• [Task prompt]:
The answer must consist of each line below that contains the string "computer".

Exercise data: Begin

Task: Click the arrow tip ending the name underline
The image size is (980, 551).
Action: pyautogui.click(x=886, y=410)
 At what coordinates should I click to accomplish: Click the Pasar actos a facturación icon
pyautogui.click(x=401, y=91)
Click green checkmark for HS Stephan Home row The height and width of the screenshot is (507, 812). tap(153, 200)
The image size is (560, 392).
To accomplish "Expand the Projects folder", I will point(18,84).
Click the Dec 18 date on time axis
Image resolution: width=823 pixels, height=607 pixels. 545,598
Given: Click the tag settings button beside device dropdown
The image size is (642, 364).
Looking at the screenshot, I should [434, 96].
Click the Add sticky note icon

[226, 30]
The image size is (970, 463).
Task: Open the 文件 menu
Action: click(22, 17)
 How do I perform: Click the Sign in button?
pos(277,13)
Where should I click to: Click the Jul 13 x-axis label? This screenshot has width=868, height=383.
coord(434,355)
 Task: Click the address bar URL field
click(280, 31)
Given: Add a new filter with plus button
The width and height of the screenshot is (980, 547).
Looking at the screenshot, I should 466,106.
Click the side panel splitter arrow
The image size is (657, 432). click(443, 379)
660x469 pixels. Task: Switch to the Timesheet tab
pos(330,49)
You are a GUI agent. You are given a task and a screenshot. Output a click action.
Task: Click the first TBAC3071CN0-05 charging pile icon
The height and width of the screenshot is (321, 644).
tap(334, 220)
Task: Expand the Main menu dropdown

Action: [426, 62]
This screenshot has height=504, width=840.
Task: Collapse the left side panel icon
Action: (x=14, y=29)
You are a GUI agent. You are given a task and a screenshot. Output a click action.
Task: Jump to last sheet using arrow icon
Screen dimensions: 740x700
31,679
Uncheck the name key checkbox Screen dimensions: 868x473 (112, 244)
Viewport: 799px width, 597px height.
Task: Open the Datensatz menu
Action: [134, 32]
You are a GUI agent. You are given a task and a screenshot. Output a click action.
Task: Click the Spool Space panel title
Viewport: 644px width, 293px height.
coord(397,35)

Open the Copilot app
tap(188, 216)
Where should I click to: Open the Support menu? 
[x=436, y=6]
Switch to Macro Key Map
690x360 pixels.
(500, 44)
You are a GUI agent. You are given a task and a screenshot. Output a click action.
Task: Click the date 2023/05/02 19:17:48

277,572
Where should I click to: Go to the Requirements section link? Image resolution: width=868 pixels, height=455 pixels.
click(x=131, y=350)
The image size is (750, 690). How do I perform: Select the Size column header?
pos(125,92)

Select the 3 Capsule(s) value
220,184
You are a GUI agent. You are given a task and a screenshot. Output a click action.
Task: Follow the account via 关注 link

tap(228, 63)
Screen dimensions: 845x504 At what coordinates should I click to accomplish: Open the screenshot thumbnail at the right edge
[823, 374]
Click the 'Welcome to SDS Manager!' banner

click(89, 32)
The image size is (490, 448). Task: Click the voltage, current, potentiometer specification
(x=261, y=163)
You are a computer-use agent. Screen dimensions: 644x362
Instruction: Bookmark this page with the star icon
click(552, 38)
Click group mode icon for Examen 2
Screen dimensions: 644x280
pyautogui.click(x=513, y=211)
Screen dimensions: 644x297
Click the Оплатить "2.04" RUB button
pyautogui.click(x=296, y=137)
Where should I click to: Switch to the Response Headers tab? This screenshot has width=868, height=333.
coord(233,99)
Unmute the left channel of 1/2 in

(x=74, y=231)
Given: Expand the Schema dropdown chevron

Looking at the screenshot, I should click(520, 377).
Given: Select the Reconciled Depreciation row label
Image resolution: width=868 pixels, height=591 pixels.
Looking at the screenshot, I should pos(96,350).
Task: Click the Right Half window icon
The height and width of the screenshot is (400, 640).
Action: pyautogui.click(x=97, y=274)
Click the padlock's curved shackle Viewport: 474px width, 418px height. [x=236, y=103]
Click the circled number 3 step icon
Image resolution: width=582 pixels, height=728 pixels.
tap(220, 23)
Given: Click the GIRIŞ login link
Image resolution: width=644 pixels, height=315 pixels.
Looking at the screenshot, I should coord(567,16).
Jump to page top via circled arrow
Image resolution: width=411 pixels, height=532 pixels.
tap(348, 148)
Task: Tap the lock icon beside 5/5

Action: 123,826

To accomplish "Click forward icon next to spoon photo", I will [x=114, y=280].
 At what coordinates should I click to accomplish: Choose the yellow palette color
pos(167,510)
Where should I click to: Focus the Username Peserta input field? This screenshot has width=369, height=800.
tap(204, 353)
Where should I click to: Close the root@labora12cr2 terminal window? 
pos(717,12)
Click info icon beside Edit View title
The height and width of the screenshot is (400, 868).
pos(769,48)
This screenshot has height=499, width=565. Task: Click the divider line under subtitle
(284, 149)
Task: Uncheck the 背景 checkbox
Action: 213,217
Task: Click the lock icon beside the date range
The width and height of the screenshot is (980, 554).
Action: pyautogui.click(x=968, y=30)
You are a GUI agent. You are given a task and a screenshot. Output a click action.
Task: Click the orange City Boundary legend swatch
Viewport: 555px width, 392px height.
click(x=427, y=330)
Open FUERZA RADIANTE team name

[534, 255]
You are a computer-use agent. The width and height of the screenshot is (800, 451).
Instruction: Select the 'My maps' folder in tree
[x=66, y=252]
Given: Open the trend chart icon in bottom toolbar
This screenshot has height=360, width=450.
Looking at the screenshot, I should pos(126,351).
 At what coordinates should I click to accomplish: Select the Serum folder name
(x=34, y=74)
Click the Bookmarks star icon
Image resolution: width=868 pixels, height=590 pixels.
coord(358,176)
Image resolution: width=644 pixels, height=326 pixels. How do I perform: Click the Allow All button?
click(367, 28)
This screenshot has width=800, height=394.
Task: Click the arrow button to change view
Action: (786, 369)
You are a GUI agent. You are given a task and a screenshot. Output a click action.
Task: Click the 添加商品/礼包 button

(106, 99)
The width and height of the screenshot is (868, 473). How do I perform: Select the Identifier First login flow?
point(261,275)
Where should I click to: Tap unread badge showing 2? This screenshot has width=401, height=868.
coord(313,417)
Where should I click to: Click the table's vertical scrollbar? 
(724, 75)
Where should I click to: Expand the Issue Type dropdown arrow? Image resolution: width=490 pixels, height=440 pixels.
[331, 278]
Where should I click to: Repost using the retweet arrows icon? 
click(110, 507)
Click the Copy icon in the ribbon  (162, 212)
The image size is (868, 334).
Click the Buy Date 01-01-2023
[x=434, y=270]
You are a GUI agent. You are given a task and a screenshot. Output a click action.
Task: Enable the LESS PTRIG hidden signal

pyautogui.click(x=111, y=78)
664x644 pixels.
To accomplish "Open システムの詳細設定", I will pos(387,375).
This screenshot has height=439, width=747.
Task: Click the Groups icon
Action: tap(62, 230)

Exercise data: End

• [Expected answer]:
You are a computer-use agent. Screen dimensions: 644x362
You are a computer-use agent. The width and height of the screenshot is (800, 451).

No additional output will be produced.